— FRAGEN —
a – In welche Richtung erfolgt laut dem Text über den ersten interplanetaren Start von der Westküste ein Start von Vandenberg aus?
b – Setzen Sie den Text über den ersten interplanetaren Start von der Westküste im Anschluss an seinen letzten Satz fort.

Erster interplanetarer Start von der Westküste

Vier Minuten bis zum Start. Der Countdown wird wieder aufgenommen und der Flight Director ruft die einzelnen Stationen ab, um die letzten Statusinformationen zu bekommen. Die Sicht ist inzwischen auf unter hundert Meter gefallen, aber zum Glück handelt es sich nur um eine dünne Nebeldecke mit weniger als zweihundert Meter Höhe und nicht um Wolken, die die Telemetrieübertragung aus der Rakete stören könnten.

Viele wundern sich, warum zum ersten Mal Vandenberg für einen interplanetaren Start ausgewählt wurde. Zum einen lag es daran, dass der Kennedy Launch Komplex in Florida für den ersten Starttermin 2016 extrem gut gebucht war. Die Landesonde InSight ist zum anderen auch eine vergleichsweise leichte Raumsonde und die Atlas-V-Rakete mit ihrer Centaur-Oberstufe hat deswegen eine große Leistungsreserve, die auch einen Start in Kalifornien erlaubt. Üblicherweise werden Raketenstarts möglichst nahe am Äquator und vorzugsweise in Richtung Osten durchgeführt, um möglichst viel Schwung aus der Erddrehung mitzunehmen. Für interplanetare Starts gilt das nur bedingt, weil die Äquatorebene der Erde und die Bahnebene des Mars jahreszeitlich unterschiedliche Neigungen zueinander haben. Eine besondere Planetenkonstellation zum Startzeitpunkt zusammen mit der Achsenneigung der Erde hebt den Vorteil eines Starts von Florida aus beinahe auf. Ein Start von Vandenberg aus erfolgt immer nach Süden, der Küste entlang, in einen polaren Orbit über den Südpol hinweg. Damit kann man nach einem Umlauf über beide Pole quasi nach links auf die Bahnebene des Mars einbiegen und erspart sich aufwendige Anpassungsmanöver, wie sie von Florida aus notwendig wären.

— DATENAUSZÜGE —
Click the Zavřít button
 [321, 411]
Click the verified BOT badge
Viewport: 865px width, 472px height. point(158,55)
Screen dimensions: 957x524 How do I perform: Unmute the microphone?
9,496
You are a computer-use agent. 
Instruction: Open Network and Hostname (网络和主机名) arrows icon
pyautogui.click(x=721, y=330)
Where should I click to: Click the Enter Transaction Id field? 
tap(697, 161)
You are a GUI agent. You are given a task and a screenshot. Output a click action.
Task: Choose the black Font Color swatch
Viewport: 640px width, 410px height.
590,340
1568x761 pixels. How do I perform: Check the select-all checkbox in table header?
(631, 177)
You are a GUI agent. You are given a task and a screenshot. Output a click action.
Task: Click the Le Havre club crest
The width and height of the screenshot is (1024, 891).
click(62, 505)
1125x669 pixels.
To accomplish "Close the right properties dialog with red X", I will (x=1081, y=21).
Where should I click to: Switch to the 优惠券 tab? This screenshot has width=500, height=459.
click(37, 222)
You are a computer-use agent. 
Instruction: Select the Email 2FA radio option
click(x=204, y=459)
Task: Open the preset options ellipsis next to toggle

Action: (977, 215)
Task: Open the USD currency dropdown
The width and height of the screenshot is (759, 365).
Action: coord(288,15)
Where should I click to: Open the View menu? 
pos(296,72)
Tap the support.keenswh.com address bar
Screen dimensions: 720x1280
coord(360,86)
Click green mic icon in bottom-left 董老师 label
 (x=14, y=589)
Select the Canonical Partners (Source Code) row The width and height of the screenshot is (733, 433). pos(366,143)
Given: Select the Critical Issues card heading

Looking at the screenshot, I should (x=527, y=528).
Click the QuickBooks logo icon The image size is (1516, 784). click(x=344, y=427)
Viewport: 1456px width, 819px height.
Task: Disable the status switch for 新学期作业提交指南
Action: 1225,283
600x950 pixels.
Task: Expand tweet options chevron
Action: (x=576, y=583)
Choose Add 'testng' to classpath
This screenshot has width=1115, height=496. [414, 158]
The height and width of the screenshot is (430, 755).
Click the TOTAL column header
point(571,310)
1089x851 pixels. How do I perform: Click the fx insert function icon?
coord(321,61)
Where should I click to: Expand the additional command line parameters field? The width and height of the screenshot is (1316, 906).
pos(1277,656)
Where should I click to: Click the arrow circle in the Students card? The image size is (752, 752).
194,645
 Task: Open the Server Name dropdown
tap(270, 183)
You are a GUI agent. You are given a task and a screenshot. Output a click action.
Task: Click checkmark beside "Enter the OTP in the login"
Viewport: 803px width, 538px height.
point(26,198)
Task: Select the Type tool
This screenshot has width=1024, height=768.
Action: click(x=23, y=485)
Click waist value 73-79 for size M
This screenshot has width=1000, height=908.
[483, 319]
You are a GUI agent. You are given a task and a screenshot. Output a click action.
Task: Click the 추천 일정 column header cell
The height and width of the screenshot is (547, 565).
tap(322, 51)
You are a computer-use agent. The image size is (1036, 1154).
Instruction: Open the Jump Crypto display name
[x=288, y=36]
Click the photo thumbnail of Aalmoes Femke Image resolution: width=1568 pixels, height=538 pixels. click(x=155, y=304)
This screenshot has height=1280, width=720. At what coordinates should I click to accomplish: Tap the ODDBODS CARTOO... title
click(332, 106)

— ERWARTETE ANTWORTEN —
a – Immer nach Süden, der Küste entlang, in einen polaren Orbit über den Südpol hinweg.

b –
NASAKennedy

Go InSight!

Die letzten dreißig Sekunden vor dem Start. Der Nebel ist inzwischen so dicht geworden, dass nicht einmal der kleinste Lichtschein vom Startplatz bis zu uns durchdringt. Alle scharen sich um die vorhandenen Lautsprecher, um die letzten Durchsagen in der Startprozedur zu hören. Es wird mucksmäuschenstill am Beobachtungspunkt. Dann hört man "Go Atlas", "Go Centaur" und den Satz, auf den wir sieben Jahre lang gewartet haben: "Go InSight"! Es folgen die letzten zehn Sekunden und zumindest auf dem Bildschirm kann man einen Bilderbuchstart mitverfolgen. Einundzwanzig Sekunden später kommt die akustische Bestätigung des Starts bei uns an. Aus einem leisen Donnergrollen entsteht ein ohrenbetäubender Lärm, der alle Unterhaltungen zum Verstummen bringt und die tiefen Frequenzen sind körperlich spürbar.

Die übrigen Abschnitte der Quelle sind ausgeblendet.